Mills: Well, the first draft of the script was a short, and that was very much thinking, “How can I make a film and have control over it? Keep it cheap”. And then, as it expanded, it was just driven by the story.
Hopewell: It’s not one of the things that we talked about – “Could we afford that?”
Mills: But instinctively, you know what you can do.
Hopewell: Yeah, I know that, having run my own company for years. You self-edit anyway, when you’re thinking about stuff. No, there isn’t going to be a zeppelin shot in this. And there isn’t going to be an underground sewer cable-car ride. But at the same time, what was so exciting to me, when I first read Crispian’s script, was, wow, this is one guy in a flat. And I haven’t seen a film like that since the 50s or 60s, where you get almost like a stage play.
Then it relies completely on the acting and the photography. I thought that was a real challenge, and that was kind of where I was coming from with a lot of the music videos that we were making, which were out of necessity, because the money wasn’t so good. This was a real opportunity to do something really quite cool.
To finish, I think the film calls for the following question. What is your personal greatest fear?
Mills: I’m not afraid of anything other than spiritual annihilation. Where your soul is sucked into the void. Aldous Huxley had an acid trip, in which he was pondering the secrets of the universe with his wife taking notes, and he said that the types of spiritual liberation that are listed in books like the Tibetan Book of the Dead are about the worst thing that you can do. It’s like a trick, don’t go down there. It’s like a red herring. He said, don’t annihilate your soul, maintain your individuality, because if you maintain your individuality, then you can still have a relationship with someone. You can still have an exchange of love. Because if you just become one with the light, who the fuck are you gonna love? You’re just disappearing off into your own spiritual navel.
Hopewell: Mine’s very physical. Drowning, and being aware, even when you stop breathing, because your brain doesn’t shut off for a good three or four minutes…
Mills: Being alive to experience your own death!
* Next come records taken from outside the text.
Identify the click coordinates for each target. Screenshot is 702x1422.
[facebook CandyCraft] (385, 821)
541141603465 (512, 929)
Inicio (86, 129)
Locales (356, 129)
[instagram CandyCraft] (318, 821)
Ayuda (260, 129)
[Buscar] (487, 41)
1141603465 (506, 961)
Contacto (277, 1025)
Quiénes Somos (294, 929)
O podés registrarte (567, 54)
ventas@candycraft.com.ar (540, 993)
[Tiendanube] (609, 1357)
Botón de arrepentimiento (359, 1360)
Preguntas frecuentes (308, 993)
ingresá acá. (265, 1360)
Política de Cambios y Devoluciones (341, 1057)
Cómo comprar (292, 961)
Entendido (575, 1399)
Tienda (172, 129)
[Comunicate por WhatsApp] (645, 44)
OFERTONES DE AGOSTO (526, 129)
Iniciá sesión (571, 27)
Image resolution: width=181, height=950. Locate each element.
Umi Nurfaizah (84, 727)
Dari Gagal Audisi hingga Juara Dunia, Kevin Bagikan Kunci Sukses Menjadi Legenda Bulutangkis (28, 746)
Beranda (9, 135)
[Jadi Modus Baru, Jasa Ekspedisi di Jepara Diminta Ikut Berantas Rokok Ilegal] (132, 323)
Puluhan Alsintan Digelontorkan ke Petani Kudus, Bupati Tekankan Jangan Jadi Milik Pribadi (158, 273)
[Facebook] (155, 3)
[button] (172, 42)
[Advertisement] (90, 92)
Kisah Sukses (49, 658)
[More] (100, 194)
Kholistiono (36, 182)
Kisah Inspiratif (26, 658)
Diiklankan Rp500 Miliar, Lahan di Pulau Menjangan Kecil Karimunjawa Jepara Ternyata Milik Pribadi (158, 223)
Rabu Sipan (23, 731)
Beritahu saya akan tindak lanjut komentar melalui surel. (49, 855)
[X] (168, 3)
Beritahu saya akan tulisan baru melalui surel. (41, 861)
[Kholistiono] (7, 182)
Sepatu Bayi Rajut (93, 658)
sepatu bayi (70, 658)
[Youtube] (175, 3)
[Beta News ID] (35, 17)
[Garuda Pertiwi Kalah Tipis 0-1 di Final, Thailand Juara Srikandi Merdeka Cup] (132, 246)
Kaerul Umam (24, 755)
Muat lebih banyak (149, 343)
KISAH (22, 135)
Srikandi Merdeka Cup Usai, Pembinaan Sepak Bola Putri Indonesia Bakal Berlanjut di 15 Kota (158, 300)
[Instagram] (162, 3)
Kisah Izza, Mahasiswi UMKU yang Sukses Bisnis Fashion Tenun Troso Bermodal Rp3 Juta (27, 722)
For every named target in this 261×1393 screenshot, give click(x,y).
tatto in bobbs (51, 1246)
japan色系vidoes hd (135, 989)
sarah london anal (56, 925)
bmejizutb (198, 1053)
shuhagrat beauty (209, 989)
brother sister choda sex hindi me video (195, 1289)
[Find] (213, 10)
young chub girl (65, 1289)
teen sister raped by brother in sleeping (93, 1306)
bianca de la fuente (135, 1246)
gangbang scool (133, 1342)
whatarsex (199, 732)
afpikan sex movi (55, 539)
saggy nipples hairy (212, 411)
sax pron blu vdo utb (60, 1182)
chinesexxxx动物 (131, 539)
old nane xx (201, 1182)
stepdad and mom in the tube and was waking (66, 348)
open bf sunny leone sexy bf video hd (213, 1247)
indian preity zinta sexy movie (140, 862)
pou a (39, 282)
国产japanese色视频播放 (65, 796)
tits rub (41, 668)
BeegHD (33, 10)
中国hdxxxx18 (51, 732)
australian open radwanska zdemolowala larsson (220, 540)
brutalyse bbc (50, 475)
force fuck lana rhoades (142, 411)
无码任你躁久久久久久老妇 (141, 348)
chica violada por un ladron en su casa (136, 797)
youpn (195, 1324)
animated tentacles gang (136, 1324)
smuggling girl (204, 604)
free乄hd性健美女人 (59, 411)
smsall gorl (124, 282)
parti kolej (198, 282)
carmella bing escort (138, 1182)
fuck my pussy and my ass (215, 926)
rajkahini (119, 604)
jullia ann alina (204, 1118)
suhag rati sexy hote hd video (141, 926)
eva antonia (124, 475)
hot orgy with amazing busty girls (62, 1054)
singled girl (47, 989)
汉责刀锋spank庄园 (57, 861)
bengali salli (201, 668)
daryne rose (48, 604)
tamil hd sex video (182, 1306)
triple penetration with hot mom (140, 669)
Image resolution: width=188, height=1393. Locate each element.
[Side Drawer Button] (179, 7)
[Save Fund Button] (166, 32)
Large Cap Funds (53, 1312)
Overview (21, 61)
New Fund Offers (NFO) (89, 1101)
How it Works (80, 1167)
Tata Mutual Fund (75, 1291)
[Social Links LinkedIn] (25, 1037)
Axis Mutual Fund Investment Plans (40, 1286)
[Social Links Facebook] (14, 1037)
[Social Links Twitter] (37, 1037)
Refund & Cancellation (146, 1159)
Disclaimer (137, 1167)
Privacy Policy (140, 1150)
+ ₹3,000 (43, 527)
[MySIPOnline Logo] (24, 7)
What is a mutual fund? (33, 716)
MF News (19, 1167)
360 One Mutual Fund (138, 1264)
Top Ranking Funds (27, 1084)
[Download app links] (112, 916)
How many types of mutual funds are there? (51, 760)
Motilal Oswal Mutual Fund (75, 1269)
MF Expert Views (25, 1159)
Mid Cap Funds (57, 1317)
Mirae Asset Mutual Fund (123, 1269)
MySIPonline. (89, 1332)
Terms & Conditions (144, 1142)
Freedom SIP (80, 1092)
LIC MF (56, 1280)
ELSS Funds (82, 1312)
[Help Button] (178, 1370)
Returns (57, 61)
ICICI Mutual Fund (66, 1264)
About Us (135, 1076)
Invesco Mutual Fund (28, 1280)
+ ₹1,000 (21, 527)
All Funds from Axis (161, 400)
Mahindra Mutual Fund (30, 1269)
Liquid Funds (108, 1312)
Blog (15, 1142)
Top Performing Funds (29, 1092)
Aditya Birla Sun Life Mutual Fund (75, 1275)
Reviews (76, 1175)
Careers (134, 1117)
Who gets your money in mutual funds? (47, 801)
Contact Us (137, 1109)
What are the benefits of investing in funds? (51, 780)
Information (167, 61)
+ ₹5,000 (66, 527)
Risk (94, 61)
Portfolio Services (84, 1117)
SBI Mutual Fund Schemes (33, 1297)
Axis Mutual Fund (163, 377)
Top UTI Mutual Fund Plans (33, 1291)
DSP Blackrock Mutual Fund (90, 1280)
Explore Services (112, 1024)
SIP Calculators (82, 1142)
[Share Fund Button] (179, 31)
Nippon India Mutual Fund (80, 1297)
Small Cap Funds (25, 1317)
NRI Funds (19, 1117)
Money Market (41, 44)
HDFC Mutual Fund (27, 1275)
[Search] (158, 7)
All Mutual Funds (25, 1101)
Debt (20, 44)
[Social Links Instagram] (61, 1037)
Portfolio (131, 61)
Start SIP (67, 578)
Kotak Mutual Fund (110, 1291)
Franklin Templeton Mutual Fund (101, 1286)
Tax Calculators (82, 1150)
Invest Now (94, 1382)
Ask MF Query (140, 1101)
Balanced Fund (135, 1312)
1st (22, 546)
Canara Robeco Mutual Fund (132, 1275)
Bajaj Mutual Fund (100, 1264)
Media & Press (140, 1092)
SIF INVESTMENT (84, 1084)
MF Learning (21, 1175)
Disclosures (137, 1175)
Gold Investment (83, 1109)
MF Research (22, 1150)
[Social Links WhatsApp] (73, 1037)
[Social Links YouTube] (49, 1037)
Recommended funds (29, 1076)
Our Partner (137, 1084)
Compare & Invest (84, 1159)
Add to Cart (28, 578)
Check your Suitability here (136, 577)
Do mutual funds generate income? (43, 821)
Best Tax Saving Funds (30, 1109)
Hopewell: Exactly! Imagine drowning above a Pacific trench, and you would just keep sinking and sinking. And you’d be aware of that, because your brain isn’t going to die until two or three minutes after you stop breathing. Imagine it getting darker and darker and colder and colder, and then the pressure builds up and actually crushes you before you died. It would be horrendous!
Gentlemen, thank you very much for your time!
A Fantastic Fear Of Everything is out on the 8th June in the UK.